--- Assignment ---
Which lines of the data contain the string "Retirement"? Show each of them.

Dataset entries
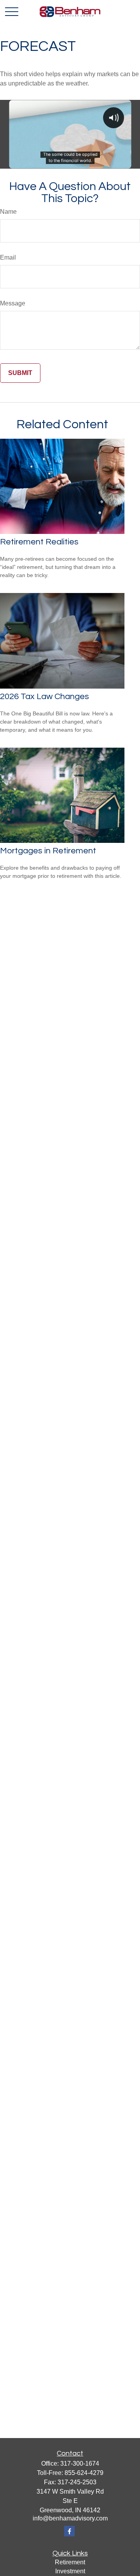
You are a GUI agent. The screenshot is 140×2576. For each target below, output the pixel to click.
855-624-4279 (84, 2473)
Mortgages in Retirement (48, 850)
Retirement (70, 2562)
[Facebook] (69, 2531)
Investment (70, 2571)
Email (8, 257)
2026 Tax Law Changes (44, 696)
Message (12, 303)
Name (8, 211)
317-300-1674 (79, 2463)
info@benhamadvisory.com (70, 2518)
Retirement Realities (39, 541)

--- Solution to this task ---
Mortgages in Retirement (48, 850)
Retirement (70, 2562)
Retirement Realities (39, 541)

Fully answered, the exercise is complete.